+++ Texte choisi
Des médecins qui défendent la vape
Le professeur Antoine Flahault, en 2024, a plaidé publiquement en faveur de la cigarette électronique en partageant notamment son avissur la plateforme X. Dans une série de 7 posts intitulée « Tabac contre vape : une guerre sans merci, entre moralisme, puritanisme et conflits d’intérêts. », il affiche son soutien à la cigarette électronique comme solution de sevrage tabagique. Pour lui, la vape est un moindre mal à côté du tabac, qui reste en vente libre en France. On peut citer ses propos très clairs : « La cigarette tue un utilisateur sur deux selon l’OMS. Il n’y a pas de produit sur le marché utilisé selon les préconisations de son fabricant aussi dangereux que la cigarette. »
On peut citer également le professeur Bertrand Dautzenberg, pneumologue et tabacologue, qui défend l’idée suivante : tant qu’une personne fume du tabac, le passage complet à la cigarette électronique peut représenter un bénéfice important pour sa santé. Il a ainsi dit au média Le Monde : « Le rapport bénéfice-risque est colossal, la vape contient beaucoup moins d’aldéhydes que la cigarette. Tant qu’il y aura des fumeurs, il faut favoriser la vape. »
Lors d’une émission télévisée, le médecin Michel Cymes a eu également un avis positif sur la vape : « Le vapotage, maintenant on a assez de recul pour savoir que c’est une bonne aide au sevrage tabagique. Ça permet à des gens qui ne peuvent pas arrêter de fumer brutalement pour des raisons psychologiques ou d’addiction physique. Ils ne peuvent pas tout lâcher d’un coup, notamment le geste lui-même. »
Des médecins qui alertent sur les risques de la cigarette électronique
Les médecins qui évaluent positivement la cigarette électronique insistent toujours sur plusieurs conditions : elle doit viser le remplacement total du tabac fumé et ne doit pas être présentée comme un accessoire sans danger. Et surtout : elle n’a pas vocation à être banalisée auprès des jeunes.
++++++
+++ Données fournies
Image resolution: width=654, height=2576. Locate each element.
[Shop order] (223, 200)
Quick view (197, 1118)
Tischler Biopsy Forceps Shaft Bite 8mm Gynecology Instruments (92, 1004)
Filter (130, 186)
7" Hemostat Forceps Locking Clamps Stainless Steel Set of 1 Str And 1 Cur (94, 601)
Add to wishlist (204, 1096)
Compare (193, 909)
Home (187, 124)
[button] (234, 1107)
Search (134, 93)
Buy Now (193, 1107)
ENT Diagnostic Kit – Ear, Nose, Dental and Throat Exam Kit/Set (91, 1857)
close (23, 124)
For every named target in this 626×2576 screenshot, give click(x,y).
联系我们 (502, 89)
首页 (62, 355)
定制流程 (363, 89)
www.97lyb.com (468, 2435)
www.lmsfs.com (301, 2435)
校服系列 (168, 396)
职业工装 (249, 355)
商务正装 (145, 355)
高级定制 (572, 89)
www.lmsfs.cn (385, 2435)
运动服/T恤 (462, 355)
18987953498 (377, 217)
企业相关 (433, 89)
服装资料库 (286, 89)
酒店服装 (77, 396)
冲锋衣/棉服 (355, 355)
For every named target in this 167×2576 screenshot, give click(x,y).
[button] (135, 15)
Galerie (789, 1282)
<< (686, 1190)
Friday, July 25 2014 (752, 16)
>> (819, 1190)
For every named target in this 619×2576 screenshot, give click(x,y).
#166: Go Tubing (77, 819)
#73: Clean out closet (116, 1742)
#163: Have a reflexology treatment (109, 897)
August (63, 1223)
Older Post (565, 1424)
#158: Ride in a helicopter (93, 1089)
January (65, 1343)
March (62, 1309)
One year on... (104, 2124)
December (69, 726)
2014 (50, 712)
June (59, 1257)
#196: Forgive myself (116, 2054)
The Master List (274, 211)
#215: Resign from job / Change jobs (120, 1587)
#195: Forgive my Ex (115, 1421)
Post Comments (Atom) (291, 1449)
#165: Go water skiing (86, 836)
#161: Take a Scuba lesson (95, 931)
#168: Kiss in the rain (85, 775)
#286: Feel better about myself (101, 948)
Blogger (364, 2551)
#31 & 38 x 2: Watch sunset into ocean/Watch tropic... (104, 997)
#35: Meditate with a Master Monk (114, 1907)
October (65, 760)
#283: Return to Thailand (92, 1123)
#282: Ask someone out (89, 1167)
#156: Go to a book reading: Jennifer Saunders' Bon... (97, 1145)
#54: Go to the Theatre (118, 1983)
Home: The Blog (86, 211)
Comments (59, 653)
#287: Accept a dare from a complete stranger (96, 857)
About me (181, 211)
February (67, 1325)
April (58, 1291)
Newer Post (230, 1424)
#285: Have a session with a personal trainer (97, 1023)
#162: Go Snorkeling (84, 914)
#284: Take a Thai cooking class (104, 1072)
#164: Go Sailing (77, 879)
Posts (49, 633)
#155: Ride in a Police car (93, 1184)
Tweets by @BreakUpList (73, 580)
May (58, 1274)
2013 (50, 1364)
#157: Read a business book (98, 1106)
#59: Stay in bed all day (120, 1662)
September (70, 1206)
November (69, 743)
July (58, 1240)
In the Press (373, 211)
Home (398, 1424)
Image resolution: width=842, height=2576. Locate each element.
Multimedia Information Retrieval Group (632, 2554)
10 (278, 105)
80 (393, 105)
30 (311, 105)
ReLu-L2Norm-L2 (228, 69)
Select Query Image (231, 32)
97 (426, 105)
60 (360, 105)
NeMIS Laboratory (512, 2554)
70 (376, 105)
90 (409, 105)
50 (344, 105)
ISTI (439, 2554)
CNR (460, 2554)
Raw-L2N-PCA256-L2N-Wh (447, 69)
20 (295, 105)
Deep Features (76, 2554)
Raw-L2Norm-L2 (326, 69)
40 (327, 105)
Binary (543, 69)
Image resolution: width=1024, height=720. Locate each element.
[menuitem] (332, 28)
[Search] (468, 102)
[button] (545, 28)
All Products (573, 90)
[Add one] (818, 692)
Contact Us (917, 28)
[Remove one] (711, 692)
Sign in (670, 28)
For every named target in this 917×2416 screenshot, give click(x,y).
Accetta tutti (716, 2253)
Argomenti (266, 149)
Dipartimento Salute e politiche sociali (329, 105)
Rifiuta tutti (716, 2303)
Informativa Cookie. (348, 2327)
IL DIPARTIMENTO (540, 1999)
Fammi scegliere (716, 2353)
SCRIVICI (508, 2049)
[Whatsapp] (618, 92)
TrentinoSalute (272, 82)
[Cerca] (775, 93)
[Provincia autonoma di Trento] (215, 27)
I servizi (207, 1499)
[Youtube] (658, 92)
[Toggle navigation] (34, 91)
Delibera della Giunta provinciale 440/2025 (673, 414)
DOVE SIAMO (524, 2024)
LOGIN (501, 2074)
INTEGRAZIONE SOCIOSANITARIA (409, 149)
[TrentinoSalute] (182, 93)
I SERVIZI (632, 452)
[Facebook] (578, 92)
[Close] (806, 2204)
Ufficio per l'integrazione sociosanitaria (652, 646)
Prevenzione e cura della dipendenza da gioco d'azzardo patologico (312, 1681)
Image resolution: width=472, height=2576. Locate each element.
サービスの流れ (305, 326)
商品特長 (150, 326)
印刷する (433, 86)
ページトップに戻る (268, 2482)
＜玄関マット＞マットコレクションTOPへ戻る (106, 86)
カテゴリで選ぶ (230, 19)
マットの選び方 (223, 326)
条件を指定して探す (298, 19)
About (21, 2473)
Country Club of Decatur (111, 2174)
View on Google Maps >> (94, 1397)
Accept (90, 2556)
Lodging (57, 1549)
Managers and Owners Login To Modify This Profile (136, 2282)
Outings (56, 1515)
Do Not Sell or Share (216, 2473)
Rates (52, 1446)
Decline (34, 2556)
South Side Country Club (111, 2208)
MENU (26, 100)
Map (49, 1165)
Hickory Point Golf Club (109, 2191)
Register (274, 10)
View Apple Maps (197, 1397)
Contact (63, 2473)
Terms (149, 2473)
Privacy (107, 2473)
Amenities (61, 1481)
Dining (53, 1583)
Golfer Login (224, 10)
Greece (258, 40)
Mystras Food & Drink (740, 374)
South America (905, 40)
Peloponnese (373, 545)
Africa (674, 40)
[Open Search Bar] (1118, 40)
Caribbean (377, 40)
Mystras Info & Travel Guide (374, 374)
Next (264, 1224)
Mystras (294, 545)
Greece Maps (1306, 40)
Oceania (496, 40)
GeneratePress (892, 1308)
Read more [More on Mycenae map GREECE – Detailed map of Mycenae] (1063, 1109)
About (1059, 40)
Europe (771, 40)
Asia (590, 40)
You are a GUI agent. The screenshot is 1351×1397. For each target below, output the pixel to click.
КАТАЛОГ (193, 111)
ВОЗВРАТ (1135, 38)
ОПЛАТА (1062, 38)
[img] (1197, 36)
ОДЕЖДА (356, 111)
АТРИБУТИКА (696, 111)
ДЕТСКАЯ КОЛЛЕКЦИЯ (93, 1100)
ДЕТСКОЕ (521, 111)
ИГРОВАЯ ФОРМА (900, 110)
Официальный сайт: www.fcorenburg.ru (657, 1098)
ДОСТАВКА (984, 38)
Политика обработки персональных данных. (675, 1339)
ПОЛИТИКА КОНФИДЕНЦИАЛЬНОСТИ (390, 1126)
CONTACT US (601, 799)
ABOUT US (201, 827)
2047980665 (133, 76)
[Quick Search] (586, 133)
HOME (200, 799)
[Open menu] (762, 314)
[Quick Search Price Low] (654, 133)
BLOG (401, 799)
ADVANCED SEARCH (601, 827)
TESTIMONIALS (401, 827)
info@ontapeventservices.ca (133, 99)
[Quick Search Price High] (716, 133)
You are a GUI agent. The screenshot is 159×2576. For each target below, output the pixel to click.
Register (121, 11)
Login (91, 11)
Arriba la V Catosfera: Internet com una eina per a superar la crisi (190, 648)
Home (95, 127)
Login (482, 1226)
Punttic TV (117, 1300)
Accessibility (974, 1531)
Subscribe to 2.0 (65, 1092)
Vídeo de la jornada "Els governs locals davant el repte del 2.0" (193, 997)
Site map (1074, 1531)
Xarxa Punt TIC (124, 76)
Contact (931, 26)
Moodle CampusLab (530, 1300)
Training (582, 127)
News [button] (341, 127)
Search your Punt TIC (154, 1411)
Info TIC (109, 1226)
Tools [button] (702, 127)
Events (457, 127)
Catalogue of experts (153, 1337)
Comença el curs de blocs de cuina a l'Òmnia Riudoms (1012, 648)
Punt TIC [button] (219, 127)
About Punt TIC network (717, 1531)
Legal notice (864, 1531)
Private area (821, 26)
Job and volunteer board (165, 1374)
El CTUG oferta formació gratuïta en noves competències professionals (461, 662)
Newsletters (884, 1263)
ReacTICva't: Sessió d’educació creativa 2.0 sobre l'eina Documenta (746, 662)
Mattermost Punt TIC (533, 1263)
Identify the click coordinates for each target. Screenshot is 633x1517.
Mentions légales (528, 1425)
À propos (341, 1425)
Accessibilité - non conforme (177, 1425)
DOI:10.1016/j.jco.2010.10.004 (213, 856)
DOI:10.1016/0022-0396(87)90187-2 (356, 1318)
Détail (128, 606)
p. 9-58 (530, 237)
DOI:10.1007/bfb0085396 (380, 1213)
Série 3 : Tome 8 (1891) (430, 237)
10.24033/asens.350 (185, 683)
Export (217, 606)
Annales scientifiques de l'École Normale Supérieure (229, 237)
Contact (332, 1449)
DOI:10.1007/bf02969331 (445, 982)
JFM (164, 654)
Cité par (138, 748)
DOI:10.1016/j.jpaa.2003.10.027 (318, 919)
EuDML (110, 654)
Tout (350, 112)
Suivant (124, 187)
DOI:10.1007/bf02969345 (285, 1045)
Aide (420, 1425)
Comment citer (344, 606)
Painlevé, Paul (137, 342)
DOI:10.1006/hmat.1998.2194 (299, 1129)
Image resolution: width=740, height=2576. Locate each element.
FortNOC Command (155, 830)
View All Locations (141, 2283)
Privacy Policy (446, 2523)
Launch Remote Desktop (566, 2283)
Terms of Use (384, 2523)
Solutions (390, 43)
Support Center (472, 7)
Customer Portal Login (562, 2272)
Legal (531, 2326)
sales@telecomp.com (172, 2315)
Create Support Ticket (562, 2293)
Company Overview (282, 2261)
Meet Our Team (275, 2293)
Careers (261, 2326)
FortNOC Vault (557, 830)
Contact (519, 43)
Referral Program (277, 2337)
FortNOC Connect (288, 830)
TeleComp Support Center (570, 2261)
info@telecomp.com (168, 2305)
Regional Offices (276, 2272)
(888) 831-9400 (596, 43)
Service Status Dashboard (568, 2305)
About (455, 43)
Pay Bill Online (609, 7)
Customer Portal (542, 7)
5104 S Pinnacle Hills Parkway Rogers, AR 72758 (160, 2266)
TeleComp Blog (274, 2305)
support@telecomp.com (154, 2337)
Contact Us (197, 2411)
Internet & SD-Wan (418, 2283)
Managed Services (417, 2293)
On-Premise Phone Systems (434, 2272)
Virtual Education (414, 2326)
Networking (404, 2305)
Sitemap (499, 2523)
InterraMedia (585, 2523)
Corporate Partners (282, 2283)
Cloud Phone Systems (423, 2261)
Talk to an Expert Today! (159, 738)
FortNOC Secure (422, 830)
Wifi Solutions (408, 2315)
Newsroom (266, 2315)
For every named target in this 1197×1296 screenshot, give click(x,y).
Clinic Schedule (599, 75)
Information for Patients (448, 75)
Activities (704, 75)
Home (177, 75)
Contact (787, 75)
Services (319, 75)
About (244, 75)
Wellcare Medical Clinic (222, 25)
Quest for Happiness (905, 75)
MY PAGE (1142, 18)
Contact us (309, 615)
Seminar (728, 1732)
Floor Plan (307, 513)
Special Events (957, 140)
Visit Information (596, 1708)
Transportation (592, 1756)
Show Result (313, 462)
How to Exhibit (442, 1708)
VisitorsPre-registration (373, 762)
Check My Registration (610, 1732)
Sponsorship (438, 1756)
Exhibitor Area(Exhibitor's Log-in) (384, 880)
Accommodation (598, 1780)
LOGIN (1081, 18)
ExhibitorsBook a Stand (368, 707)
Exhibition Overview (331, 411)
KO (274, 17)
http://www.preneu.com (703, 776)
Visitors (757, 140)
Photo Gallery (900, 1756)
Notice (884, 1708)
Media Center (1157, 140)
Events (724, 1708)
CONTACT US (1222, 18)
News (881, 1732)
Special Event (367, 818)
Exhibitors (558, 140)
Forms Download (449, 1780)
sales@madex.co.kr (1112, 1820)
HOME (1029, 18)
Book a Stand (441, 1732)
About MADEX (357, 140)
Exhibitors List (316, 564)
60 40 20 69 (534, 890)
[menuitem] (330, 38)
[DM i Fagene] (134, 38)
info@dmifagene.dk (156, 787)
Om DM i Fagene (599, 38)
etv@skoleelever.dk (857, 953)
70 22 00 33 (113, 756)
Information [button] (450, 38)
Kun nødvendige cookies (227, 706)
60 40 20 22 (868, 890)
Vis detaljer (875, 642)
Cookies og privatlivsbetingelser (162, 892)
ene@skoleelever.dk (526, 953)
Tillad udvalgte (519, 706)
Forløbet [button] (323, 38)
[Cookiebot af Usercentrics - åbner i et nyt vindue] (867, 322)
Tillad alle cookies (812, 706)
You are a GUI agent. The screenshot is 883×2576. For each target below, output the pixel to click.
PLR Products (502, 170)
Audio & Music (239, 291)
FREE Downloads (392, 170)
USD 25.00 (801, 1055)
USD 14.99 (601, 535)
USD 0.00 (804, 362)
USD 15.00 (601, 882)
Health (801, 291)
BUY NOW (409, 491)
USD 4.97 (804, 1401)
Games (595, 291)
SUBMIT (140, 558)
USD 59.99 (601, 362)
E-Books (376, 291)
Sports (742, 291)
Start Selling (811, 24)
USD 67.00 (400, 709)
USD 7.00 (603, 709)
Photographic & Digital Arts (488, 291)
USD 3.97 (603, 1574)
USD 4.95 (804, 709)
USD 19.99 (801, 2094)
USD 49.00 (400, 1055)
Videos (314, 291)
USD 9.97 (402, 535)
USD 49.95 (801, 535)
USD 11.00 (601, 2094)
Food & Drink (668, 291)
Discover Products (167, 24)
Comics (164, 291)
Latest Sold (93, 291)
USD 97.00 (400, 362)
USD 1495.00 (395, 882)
++++++
→ Questions de lecture:
a) Dans le texte sur les médecins et la vape, à quel média Bertrand Dautzenberg a-t-il parlé ?
b) Prolongez le texte sur les médecins et la vape à partir de sa dernière phrase.

→ Réponses par question:
a) Au média Le Monde.

b)
L’OMS rappelle que les cigarettes électroniques exposent à la nicotine et à d’autres substances toxiques qui peuvent être nocives pour la santé, notamment pour celle des enfants à naître dans le cadre des femmes enceintes qui vapotent. Pour l’OMS : « Les produits du tabac et les inhalateurs électroniques de nicotine présentent tous deux des risques pour la santé. L’approche la plus sûre consiste à n’utiliser ni l’un ni l’autre. […] La toxicité n’est pas le seul facteur à prendre en compte dans l’examen du risque, […] En effet, d’autres facteurs peuvent intervenir, tels que le risque d’abus ou de manipulation du produit, l’utilisation par des enfants et des adolescents qui, autrement, n’auraient pas consommé de cigarettes ».
Les avis des médecins sur la cigarette électronique sont nuancés. Dans l’ensemble, beaucoup de professionnels de santé considèrent qu’elle n’est pas un produit anodin, mais qu’elle peut représenter une option moins nocive que la cigarette classique pour un fumeur adulte qui cherche à arrêter le tabac. La différence essentielle mise en avant par les médecins repose sur l’absence de combustion : avec une cigarette classique, c’est la fumée issue de la combustion du tabac qui expose à de très nombreuses substances toxiques. Avec la cigarette électronique, l’aérosol émis est généralement jugé moins nocif que la fumée du tabac, mais pas sans risque.